In [4]:
"""
NOTEBOOK 11: Late Fusion - Ensemble of Expert Models

SAVE AS: notebooks/modeling/05_late_fusion.ipynb

WHAT THIS DOES:
- Uses already-trained Audio, Text, Video models
- Combines their predictions (weighted average)
- Finds optimal weights for fusion
- Compares with early fusion
- Robust to missing modalities
"""

# ========== CELL 1: Import Libraries ==========
print("Importing libraries...")

import pandas as pd
import numpy as np
import torch
import torch.nn as nn
from pathlib import Path
from sklearn.preprocessing import StandardScaler
from sklearn.linear_model import Ridge
from sklearn.metrics import mean_absolute_error, mean_squared_error, r2_score
import matplotlib.pyplot as plt
import warnings
warnings.filterwarnings('ignore')

print("✓ Libraries imported")

device = torch.device('cuda' if torch.cuda.is_available() else 'cpu')
print(f"Using device: {device}")

# ========== CELL 2: Load Data ==========
print("\nLoading data...")

PROCESSED_DIR = Path(r'C:\Users\VIJAY BHUSHAN SINGH\depression_detection_project\data\processed')
MODELS_DIR = Path(r'C:\Users\VIJAY BHUSHAN SINGH\depression_detection_project\models\saved_models')
RESULTS_DIR = Path(r'C:\Users\VIJAY BHUSHAN SINGH\depression_detection_project\results')

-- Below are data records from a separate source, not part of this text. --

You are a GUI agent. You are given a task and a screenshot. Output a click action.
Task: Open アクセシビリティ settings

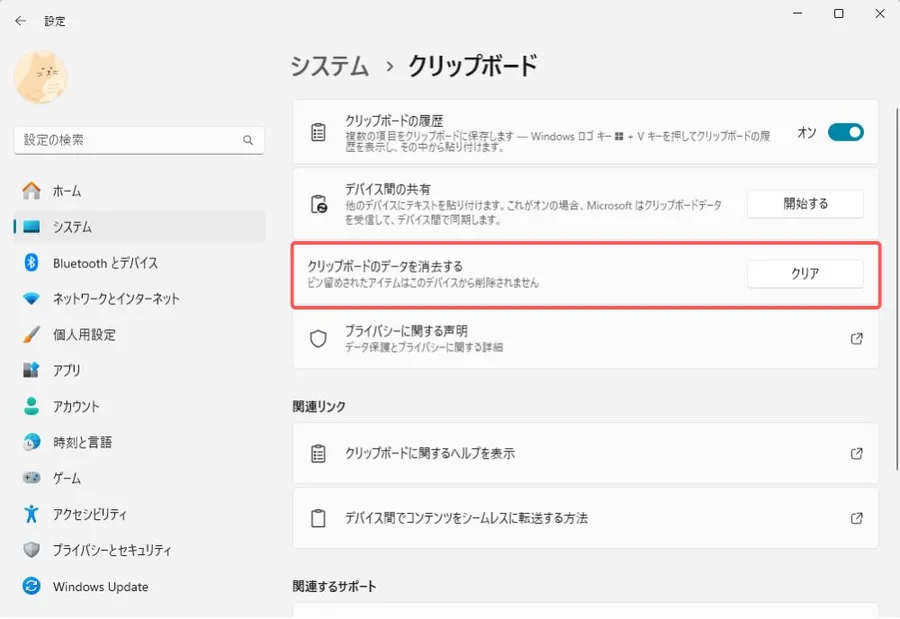point(90,515)
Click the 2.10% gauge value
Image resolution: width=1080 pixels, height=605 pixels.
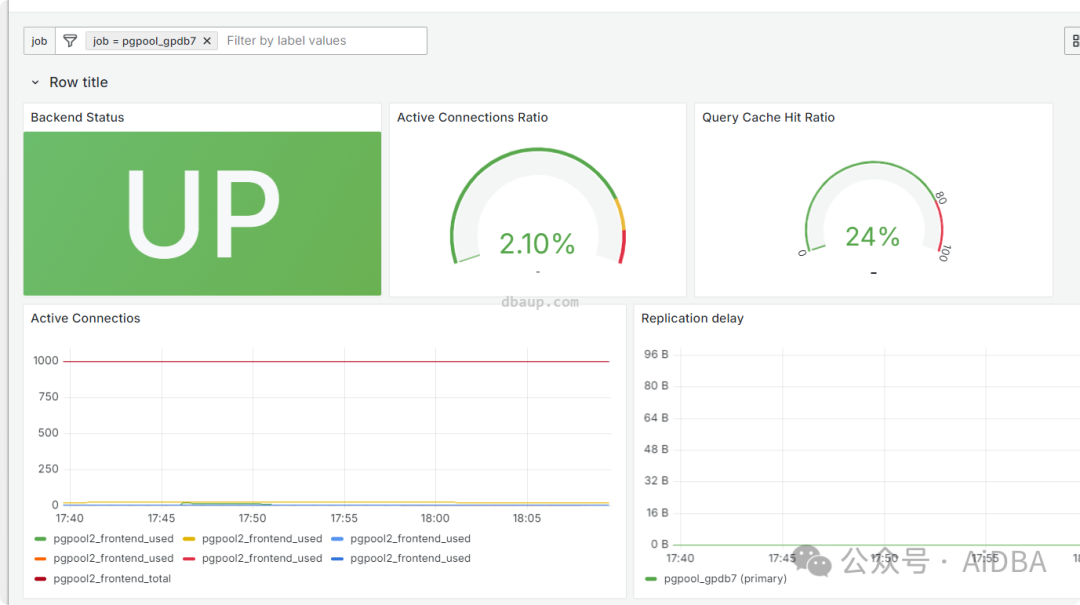coord(537,243)
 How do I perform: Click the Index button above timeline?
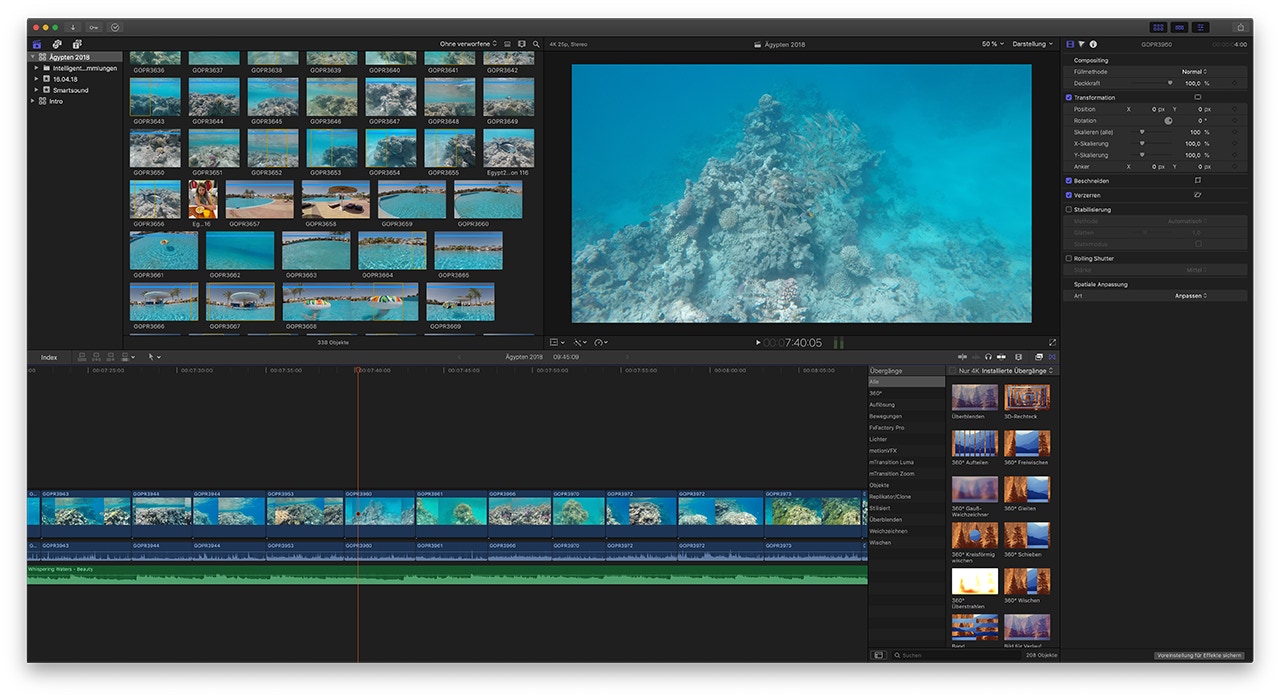coord(49,357)
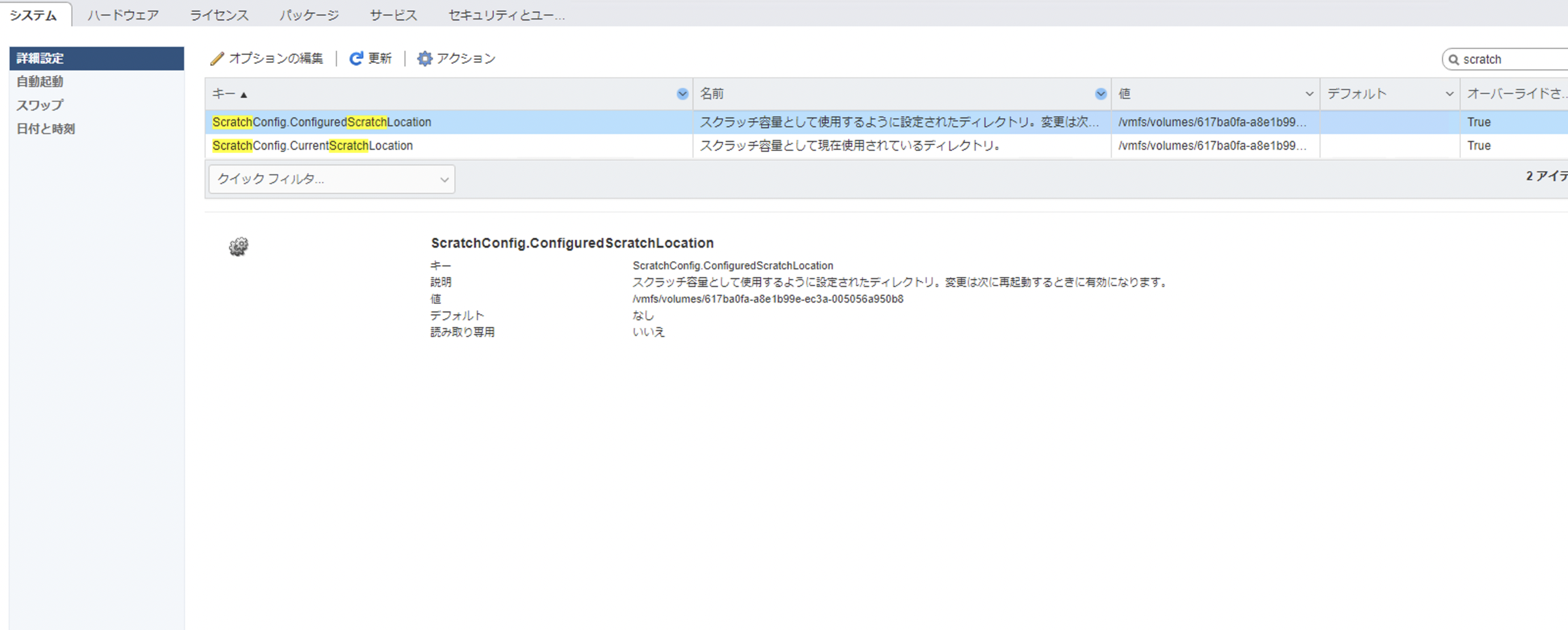The width and height of the screenshot is (1568, 630).
Task: Click the pencil icon for オプションの編集
Action: (218, 58)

train_df = pd.read_csv(PROCESSED_DIR / 'train_data.csv')
val_df   = pd.read_csv(PROCESSED_DIR / 'val_data.csv')
test_df  = pd.read_csv(PROCESSED_DIR / 'test_data.csv')

print(f"✓ Data loaded")

# ========== CELL 3: Identify Features by Modality ==========
print("\nIdentifying features...")

audio_cols = [c for c in train_df.columns if any(x in c for x in ['mfcc','pitch','energy','spectral','zcr','rolloff','duration'])]
text_cols  = [c for c in train_df.columns if 'bert' in c.lower() or any(x in c.lower() for x in ['word','positive','negative','question'])]
video_cols = [c for c in train_df.columns if 'AU' in c or 'gaze' in c.lower() or any(x in c for x in ['Tx','Ty','Tz','Rx','Ry','Rz'])]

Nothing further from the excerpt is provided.